• [WORK REQUIRED] Rewrite the records from their start through the line containing "Looking at the", replacing "screenshot" with "screen capture" and keeping everything else the same. Leave the pictures out.

• [INFORMATION PROVIDED]
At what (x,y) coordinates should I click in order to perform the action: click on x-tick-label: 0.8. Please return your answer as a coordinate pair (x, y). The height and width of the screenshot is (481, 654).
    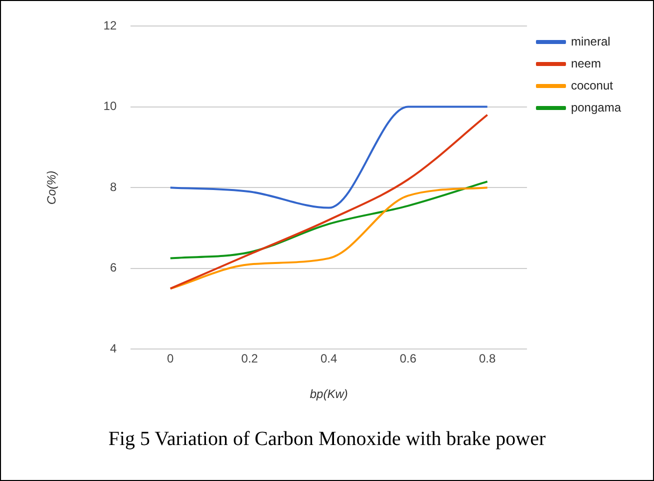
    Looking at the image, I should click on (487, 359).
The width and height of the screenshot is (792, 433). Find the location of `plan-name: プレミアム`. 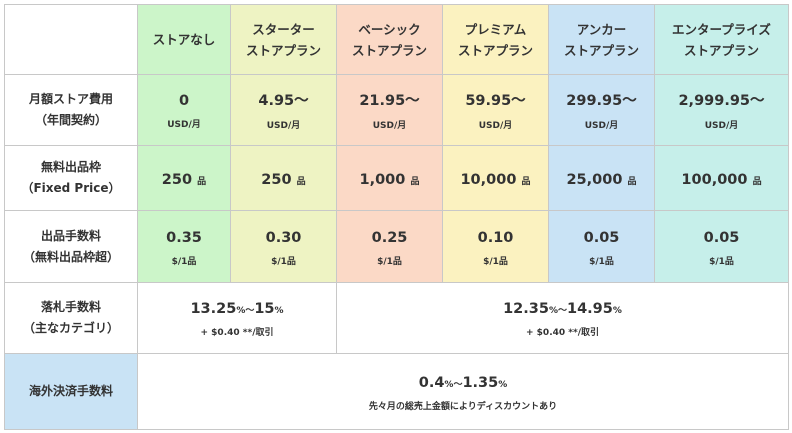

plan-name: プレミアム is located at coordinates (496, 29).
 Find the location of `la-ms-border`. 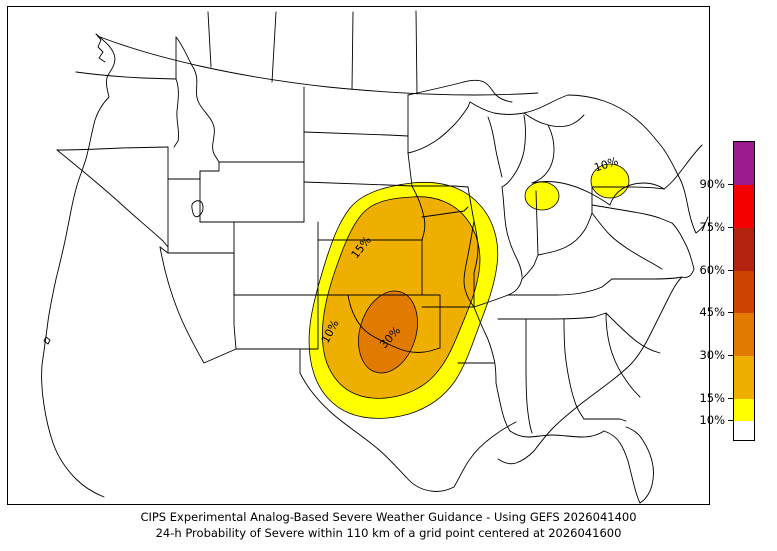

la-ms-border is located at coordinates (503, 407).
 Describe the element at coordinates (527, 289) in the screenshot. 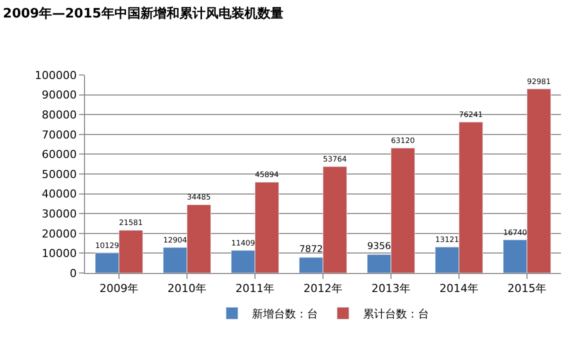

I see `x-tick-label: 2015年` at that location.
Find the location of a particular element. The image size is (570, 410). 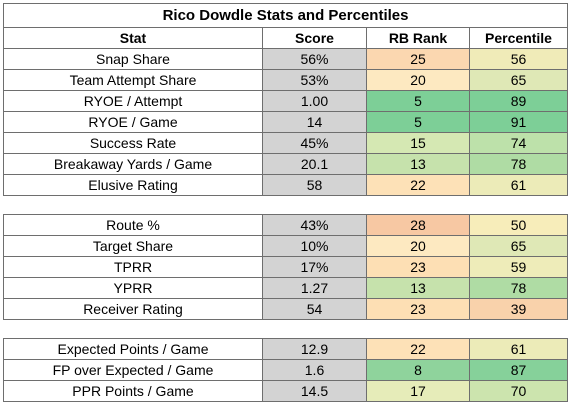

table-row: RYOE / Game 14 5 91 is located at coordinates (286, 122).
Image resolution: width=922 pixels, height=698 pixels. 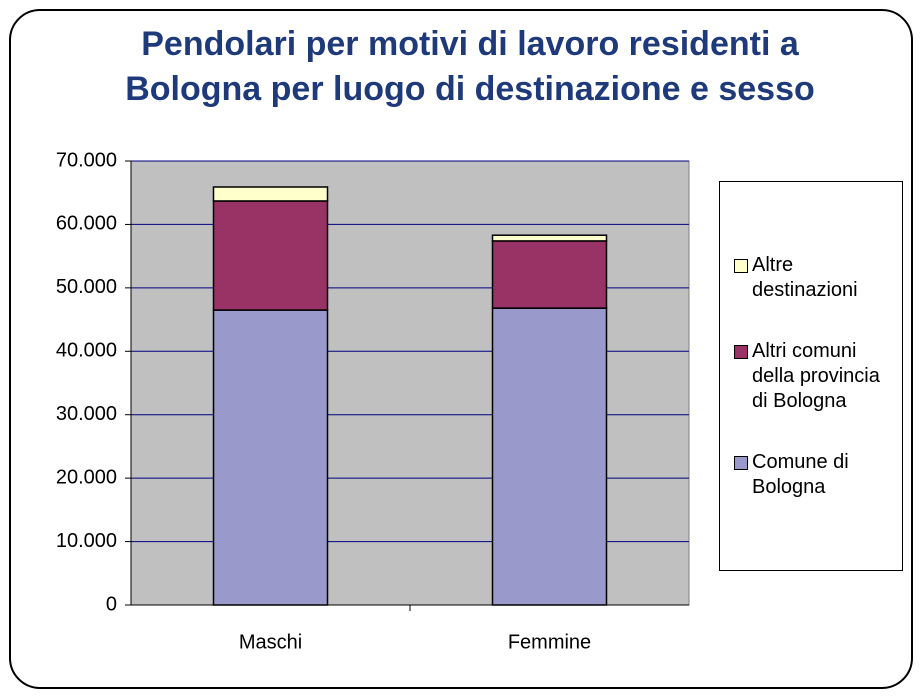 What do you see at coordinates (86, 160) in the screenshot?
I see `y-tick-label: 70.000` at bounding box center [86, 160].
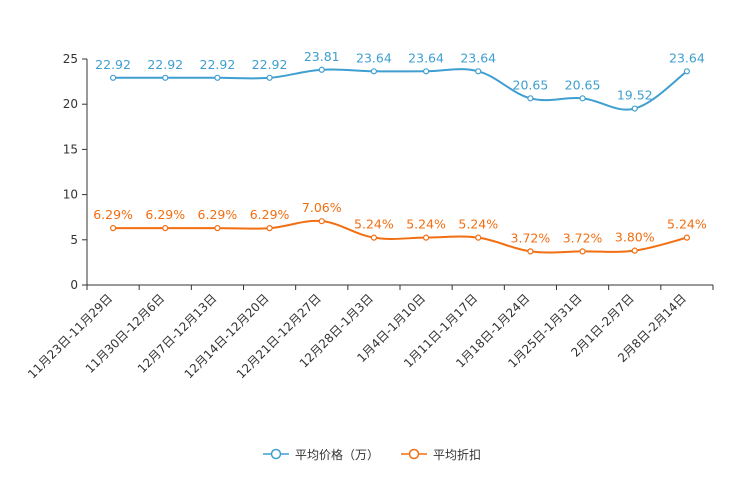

• [SOLUTION TO THIS EXERCISE]
At what (x,y) coordinates should I click in order to perform the action: click on x-tick-label: 0.8. Please return your answer as a coordinate pair (x, y). The height and width of the screen capture is (481, 654).
    Looking at the image, I should click on (487, 359).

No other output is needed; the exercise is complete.